Use marking paint tied to a string to draw a circle around
the stake. The circle should be slightly larger than the outside dimensions of
the fire pit you're planning to build. Dig out the entire area for your fire
pit. You'll want to take it down to a depth of about 7 inches below grade. Using a hand tamper, pack the dirt solidly all the way around. Pour a generous amount of crushed gravel into the hole,
so you're finished base will be approximately 5 inches thick. Wet the gravel thoroughly with a garden hose and then use the hand tamper to compact it
into a hard layer a couple of inches below the surface.
We're building this
fire pit as part of a new patio construction where the crushed gravel
base has already been laid. Once you've decided on the location, lay out your
first course of blocks snugging them together and using a level to make sure
the height stays consistent.
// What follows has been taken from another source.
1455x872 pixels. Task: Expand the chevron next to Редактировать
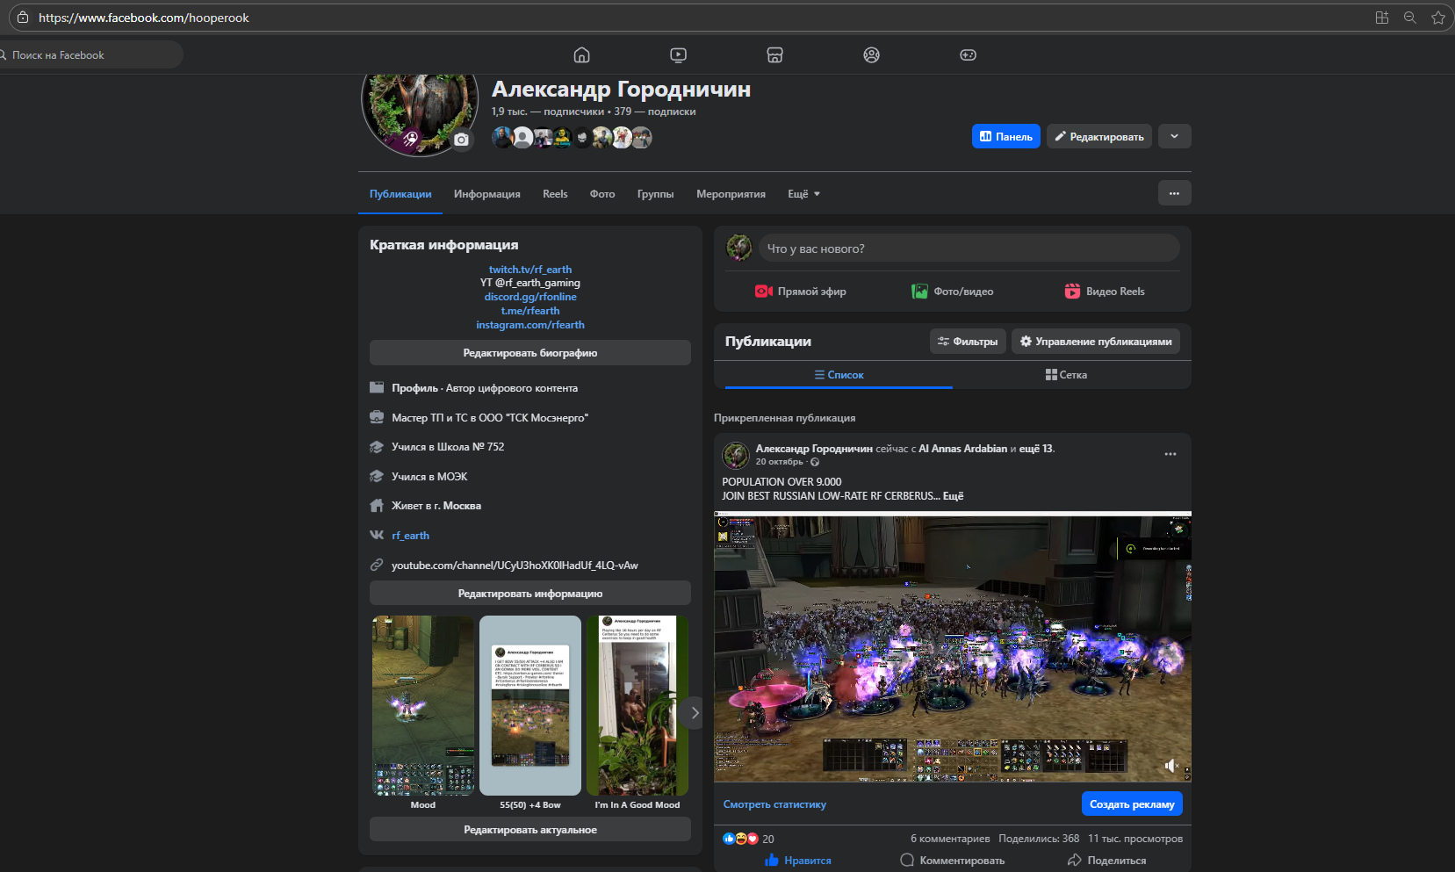[x=1174, y=136]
If necessary, add leveling sand or tap down blocks to
even things out. After finishing out the first row, check
the base layer in several places with a long level to be sure the structure is
even. Then assemble the second level of wall blocks making sure to stagger the
joints between rows. Bowls and insert rings come in standard sizes, so you'll
need to choose the right one for the fire pit you're planning to build.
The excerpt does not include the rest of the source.